Few months back, I made effort to meet with Sanusih Maikudi who is currently the Managing Director of Kaduna State Water Board. During our meeting, I mentioned to him that apart from his humility, he is a very brilliant man to meet- anyday; anytime. But I had a problem with the interview he granted TVC’s Fireworks especially when he argued that the Muslim community in Southern Kaduna will one day have the numbers to produce a Muslim senator owing to the fact that, they, unlike Christians, are allowed to marry four wives. My worry now as then, is whether the obvious increase in the number of Muslims in Northern Nigeria via marriage has been a blessing or a curse apart from it’s electoral advantage to northern elite? In other words, should we be talking about the quality or quantity of life? Is this increase not responsible for the 13million almajiris roaming our streets? Is this increase not responsible for why the north has now become the only Bakery with the monopoly of feeding the rest of the country with loaves of violence? Is this increase not responsible for why Boko Haram has availably willing recruits? Apart from it’s electoral value, of what essence is the numerical increase? In this century, should we not, like Israel, be talking about capacity instead of the unqualitative number we often boast of?
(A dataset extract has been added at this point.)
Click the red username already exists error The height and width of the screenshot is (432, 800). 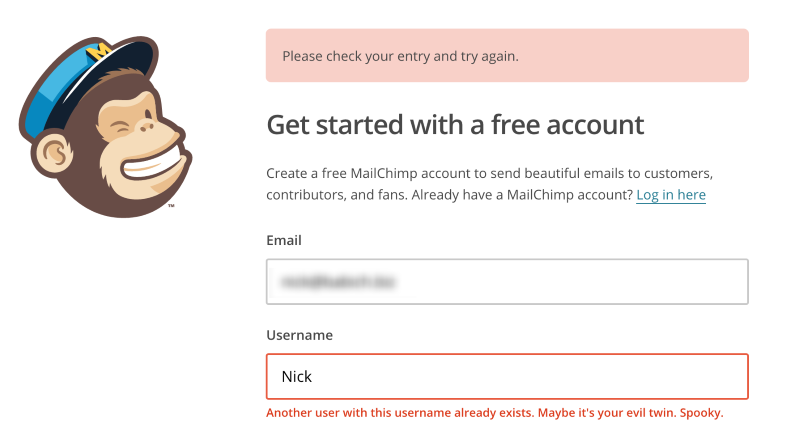(x=494, y=413)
To my mind, it is very easy if we want to sincerely know “when and how did Northern Nigeria become the Ground Zero of insecurity in Nigeria, the playground for insurgents, kidnappers, cattle rustlers,armed robbers, epicenter of senseless killings, burning of villages and springing up of IDP camps in every available school building and open space.”Of course, we are today where we are because of the activities, attitudes, as well as the policies of northern muslim elite who have continued to use the noble religion of Islam to lubricate their greed to the detriment of the rest of society the cumulative result of which is what we are now reaping.

Finally, we must not shy away from openly and frankly discussing where we have failed especially in our ‘resolve’ to rebuild a peaceful, progressive and united northern Nigeria where everyone feels comfortable irrespective of religion, tribe or political persuasion. As my elderly friend Malam Adamu Adamu – a respected journalist of Northern stock said in his article “Is the North a Lip?”, “We will never be able to solve our problems if all we can do is pretend that they don’t exist, or that there is something that should not be said or mentioned.” Similarly, it doesn’t matter if these problems to be openly and frankly discussed include the way we practice our Faith. Therefore, it is now time for the North to face the truth and act accordingly. Yes, Muslim theologians and elite in Northern Nigeria must begin this discussion by revisiting the issues of Marriage and the Family as earlier raised by the former Emir of Kano- Sanusi Lamido Sanusi. This, for me, is the way to begin.